The long-term objective of this program is to improve treatment of brain tumors by further implementing our novel approach of controlled delivery of effective agents directly to the site of the tumor via biodegradable polymers. Through the collaborative efforts of this NCDDG, we developed therapeutic applications for new polymer-drug combinations, and established their biocompatibility, safety, and effectiveness in a series of preclinical studies. These studies led to the development of Gliadel, a polymer-based chemotherapy for malignant gliomas, now approved worldwide and also the first FDA-approved treatment for brain tumors in 23 years; 28 additional clinical trials, including 3 funded by the NCI, are currently building on these initial advances. The proof of principle from these studies has substantiated our use of agents that may be significantly more effective in treating cancer. We can now build on the extensive work that has been accomplished over the last 9 years. We will test the hypothesis that direct delivery of an effective agent to a tumor will improve outcome and minimize systemic toxicity, and that in particular, combinations of therapeutic agents and or biological approaches will be more effective than single agents.
Our specific aims are:
Aim 1 : To test effectiveness of new biodegradable polymers by (a) evaluating their safety in the brain; and (b) assessing their effectiveness when utilized with established drugs against rat brain tumors.

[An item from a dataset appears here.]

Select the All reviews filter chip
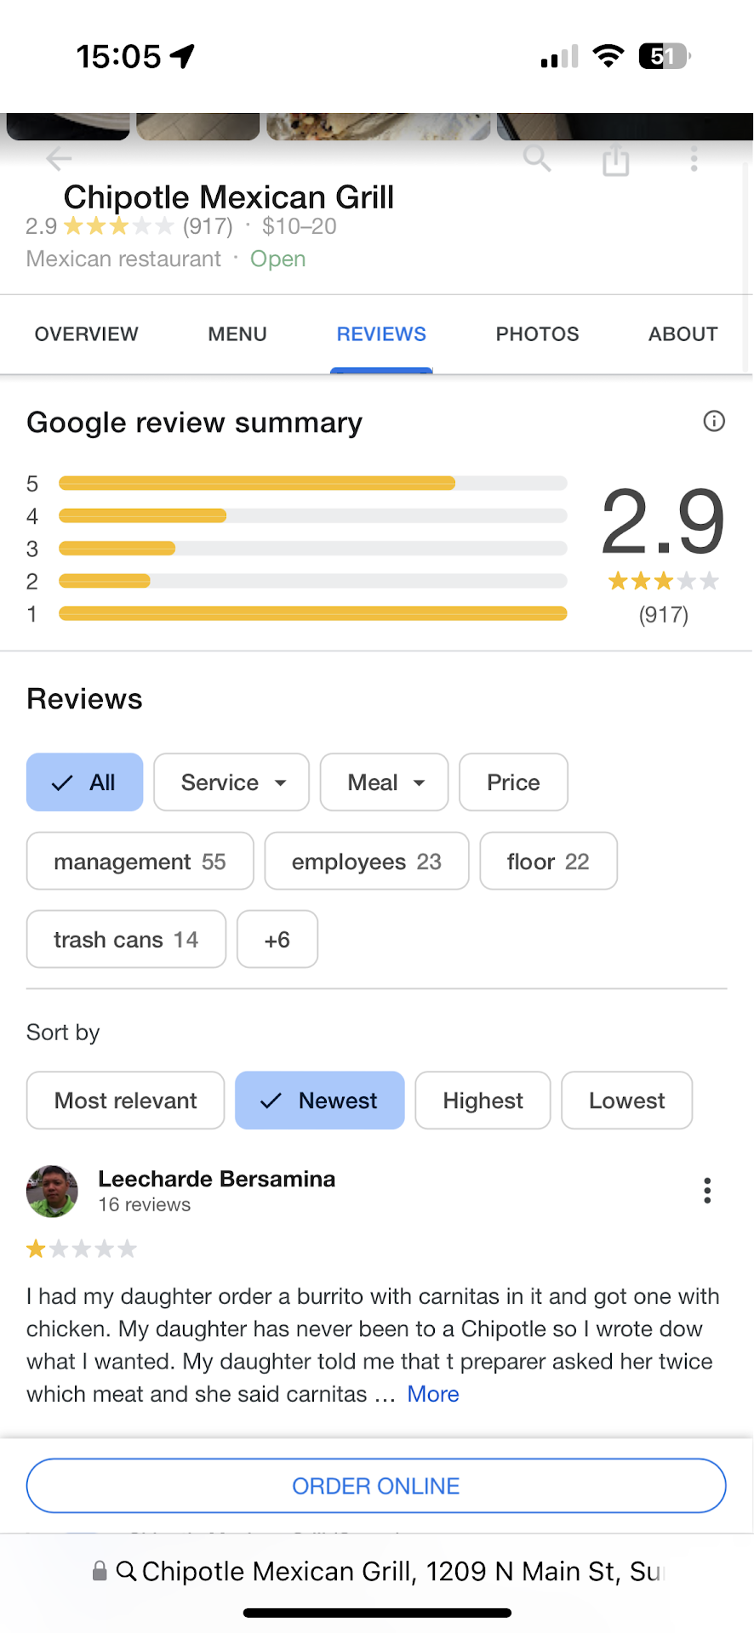The height and width of the screenshot is (1633, 754). point(84,782)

Aim 2 : To test effectiveness of newly developed anti-tumor drugs by (a) determining their release kinetics from various polymers and their efficacy in vitro; (b) evaluating new drug polymer combinations for neurotoxicity and effectiveness in the rat 9L glioma model. We will further evaluate drugs that showed great potential from the last funding period including: paclitaxel, camptothecin analogs, resistance modifiers, and cytokines.
Aim 3 : To explore combinations of drugs and other treatments, including (a) investigating resistance modifiers in combination with chemotherapy; and (b) using cytokines, anti-angiogenic agents, and monoclonal antibodies with chemotherapeutic agents.